The billboard had the slogan “proudly supplying Ipswich with fresh food for over 43 years” and chose to illustrate it with an picture of a doughnut missing a bite.
Someone posted a photo on Facebook, pointed out that a doughnut wasn’t exactly “fresh food” and suggested it was irresponsible marketing given the high levels of obesity in the town.
At that point things took on a life of their own. The photo was shared and reshared and dozens of posts popped up on Woolworths’ Facebook wall, basically saying the same thing: “Woolworths, what WERE you thinking?”
Images of the Ipswich doughnut billboard were quickly a popular addition to Woolworths’ Facebook page.Photo: Facebook.com
The photo also did the rounds on Twitter.
“Can you tell me when we started growing, breeding or catching doughnuts because I’d really like to see that freak of nature?” said one Facebook commenter.
“Since when has a doughnut been fresh food, SHAME WOOLWORTHS SHAME, take down that billboard,” said another.
Late in the afternoon, Woolworths moved into action. It didn’t delete posts but it looks like it changed its settings so that the home page would display Woolworths’ own posts and you have to click on “recent posts by others” to see them. This seems like a reasonable compromise.
The supermarket also started replying to all posts with the message: “Hi there, just letting you know that we are taking the billboard down today. Our intention was to show one of the products that we bake fresh everyday at our in store bakeries, but we appreciate that the image may have been confusing. We’re proud to be Australia’s fresh food people, offering our customers a wide range of fresh food choices. Thanks for bringing this one to our attention, we really appreciate your feedback.”
The corporate affairs team emailed an almost identical quote to BRW and also confirmed that the doughnut image had not been used anywhere else but Ipswich.
The creative director at advertising and marketing agency Frank Digital, Matt Barbelli, says Woolworths handled the situation well.
“The thing about social media is that you’ve got to use it as a tool, not only [with which] to engage customers and post content but also to listen to what people are saying,” Barbelli says. “Woolworths has apologised and said they would remove the billboard.”
Barbelli says companies that frequently become targets of social media activism should probably ask themselves why. He never recommends deleting user posts, unless they are totally unjustified or offensive.
Sometimes user-led social media commentary can be a chance for a brand to shine but too often companies fail to make the most of opportunities that come their way.
Bubble O’Bill: Barbelli describes how a man created a Facebook page in homage to his favourite childhood treat, the Bubble O’Bill.

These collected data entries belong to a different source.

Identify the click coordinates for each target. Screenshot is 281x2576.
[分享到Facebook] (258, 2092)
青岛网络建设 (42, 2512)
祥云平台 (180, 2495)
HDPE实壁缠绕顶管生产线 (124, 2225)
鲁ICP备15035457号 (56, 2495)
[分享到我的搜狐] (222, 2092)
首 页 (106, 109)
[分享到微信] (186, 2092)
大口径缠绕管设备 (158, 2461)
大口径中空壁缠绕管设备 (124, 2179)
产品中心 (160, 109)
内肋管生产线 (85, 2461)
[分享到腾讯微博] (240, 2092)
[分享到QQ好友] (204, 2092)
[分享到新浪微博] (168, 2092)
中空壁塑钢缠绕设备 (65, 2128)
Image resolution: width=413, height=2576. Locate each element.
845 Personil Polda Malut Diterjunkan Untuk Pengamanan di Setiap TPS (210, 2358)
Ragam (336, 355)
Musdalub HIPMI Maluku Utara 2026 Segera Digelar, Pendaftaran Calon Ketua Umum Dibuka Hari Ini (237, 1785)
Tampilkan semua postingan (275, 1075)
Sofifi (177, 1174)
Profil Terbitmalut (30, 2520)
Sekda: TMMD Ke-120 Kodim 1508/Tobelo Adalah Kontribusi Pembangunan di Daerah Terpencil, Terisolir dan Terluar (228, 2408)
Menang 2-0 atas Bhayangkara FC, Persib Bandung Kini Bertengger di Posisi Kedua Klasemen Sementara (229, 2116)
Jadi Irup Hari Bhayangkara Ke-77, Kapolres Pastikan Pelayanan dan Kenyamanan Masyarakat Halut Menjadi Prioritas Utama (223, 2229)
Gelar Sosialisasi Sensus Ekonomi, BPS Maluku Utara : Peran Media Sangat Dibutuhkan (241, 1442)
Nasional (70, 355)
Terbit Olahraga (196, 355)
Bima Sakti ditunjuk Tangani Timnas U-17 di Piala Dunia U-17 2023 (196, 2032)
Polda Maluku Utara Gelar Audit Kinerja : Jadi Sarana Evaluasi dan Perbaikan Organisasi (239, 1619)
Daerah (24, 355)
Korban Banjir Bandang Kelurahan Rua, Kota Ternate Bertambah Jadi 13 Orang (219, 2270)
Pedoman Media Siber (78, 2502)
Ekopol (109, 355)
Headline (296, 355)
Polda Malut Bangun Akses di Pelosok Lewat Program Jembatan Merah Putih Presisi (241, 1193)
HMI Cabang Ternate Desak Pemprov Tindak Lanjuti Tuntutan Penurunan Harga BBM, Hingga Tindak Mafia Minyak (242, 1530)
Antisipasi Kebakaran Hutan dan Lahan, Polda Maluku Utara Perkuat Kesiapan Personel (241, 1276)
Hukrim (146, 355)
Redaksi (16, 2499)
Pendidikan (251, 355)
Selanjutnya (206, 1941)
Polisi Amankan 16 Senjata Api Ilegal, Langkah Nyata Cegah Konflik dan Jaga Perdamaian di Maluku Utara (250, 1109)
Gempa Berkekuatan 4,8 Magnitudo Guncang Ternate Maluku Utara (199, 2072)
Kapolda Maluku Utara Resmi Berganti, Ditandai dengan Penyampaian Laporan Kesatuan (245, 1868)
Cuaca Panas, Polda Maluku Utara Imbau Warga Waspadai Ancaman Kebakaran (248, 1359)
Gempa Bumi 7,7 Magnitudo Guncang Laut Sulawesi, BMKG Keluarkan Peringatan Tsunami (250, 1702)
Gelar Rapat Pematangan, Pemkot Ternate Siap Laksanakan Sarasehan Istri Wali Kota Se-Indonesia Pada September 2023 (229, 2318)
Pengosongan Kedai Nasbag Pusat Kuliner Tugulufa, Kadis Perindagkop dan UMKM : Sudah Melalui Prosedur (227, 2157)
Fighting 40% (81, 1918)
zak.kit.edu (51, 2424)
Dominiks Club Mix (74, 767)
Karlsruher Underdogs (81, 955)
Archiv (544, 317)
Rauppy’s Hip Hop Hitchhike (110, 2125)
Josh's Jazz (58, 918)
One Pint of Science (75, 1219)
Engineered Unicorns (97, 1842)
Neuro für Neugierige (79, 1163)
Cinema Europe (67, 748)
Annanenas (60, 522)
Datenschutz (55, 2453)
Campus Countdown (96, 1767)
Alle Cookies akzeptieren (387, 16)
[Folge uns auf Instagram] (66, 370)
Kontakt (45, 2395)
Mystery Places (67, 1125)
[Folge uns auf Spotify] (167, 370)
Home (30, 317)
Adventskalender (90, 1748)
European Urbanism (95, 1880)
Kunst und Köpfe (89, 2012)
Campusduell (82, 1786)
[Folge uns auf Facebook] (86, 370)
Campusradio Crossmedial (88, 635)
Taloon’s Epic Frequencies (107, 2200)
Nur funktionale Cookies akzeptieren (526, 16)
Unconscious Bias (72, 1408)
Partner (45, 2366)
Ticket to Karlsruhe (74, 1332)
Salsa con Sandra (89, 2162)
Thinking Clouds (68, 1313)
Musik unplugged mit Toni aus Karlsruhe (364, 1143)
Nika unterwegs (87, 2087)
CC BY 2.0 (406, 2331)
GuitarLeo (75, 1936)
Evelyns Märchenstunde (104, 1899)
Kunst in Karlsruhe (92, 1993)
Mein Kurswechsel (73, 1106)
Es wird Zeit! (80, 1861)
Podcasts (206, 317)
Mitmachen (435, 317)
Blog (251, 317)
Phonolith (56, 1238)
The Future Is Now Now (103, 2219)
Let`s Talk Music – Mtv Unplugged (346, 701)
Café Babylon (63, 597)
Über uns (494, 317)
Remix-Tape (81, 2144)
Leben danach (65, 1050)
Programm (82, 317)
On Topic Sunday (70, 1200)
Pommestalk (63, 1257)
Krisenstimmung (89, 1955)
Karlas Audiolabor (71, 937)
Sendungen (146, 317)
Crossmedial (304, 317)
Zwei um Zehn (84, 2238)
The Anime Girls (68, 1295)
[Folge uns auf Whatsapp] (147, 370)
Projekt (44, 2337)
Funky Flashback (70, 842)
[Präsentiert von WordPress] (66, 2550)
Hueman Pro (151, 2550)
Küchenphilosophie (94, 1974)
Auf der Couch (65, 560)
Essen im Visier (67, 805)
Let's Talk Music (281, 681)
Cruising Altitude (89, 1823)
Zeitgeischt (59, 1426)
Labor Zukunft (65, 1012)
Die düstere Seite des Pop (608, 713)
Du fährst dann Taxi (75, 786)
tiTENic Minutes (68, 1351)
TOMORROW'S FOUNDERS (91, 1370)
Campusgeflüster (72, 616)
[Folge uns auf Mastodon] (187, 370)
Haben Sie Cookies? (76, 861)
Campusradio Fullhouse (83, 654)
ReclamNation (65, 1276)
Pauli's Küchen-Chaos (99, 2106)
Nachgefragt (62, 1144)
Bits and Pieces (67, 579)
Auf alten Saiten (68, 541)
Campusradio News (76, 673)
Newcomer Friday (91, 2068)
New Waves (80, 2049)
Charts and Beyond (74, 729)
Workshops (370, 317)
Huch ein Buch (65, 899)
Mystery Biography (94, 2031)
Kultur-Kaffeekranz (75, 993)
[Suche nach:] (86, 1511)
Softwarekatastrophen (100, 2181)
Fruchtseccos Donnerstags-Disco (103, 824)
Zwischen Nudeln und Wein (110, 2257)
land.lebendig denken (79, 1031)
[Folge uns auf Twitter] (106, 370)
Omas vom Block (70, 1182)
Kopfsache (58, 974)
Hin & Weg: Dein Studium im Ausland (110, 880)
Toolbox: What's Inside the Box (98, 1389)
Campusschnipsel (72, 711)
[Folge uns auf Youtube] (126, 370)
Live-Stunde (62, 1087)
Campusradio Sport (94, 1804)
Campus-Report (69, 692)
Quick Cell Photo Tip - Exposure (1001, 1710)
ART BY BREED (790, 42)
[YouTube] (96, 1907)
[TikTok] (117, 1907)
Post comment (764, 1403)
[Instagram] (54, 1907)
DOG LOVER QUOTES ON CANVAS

Streets had not paid to advertise the ice cream for about 20 years, but the page attracted 110,000 Facebook fans. Streets approached the man and paid him to take over the Facebook page and kept him on as a paid consultant.
Oreo: The Super Bowl in the US is one of the biggest advertising events of the year. When the power went out this year, Oreo pulled off a marketing coup by tweeting “Power out? No problem. You can still dunk in the dark.”
Power out? No problem. twitter.com/Oreo/status/29…— Oreo Cookie (@Oreo) February 4, 2013
(Mark Ritson argues that the marketing reach of the Oreo ad has been overstated because very few people actually clicked through, but I disagree. For one thing, it doesn’t require someone to click-through on the link to create brand awareness. For another thing, the ad would have been cheap to make and even cheaper to disseminate so the return on investment was good).
Bodyform: The UK company Bodyform makes sanitary pads. A man left a tongue-in-cheek rant on the Bodyform Facebook page mocking the way advertising tends to glorify the experience of having a period and contrasting that to the behaviour of his girlfriend at that time of the month. Rather than remove the post, ignore it, or post a bland response, Bodyform hired an actress to play the part of the CEO in a hilarious YouTube video responding to the Facebook post.
Burger King: Barbelli says someone took over the Burger King Twitter account and posted that the company had been taken over by McDonald’s. It generated thousands more followers. Burger King took the account offline while they were trying to regain control and once they got it back they just posted that it had been a “busy week” and thanked fans for sticking around. “What a waste of a great opportunity to do something really clever,” Barbelli says. “They should’ve engaged customers more and asked what they thought or got the creative agency involved to do something humorous.”
ANZ: When ANZ came under fire on social media for funding Whitehaven Coal’s Maules Creek mine, the bank basically decided to ignore it. While the issue did die down for ANZ eventually, it was a missed opportunity to get on the front foot on sustainability issues after the high-profile hoax by anti-coal activist Jonathan Moylan.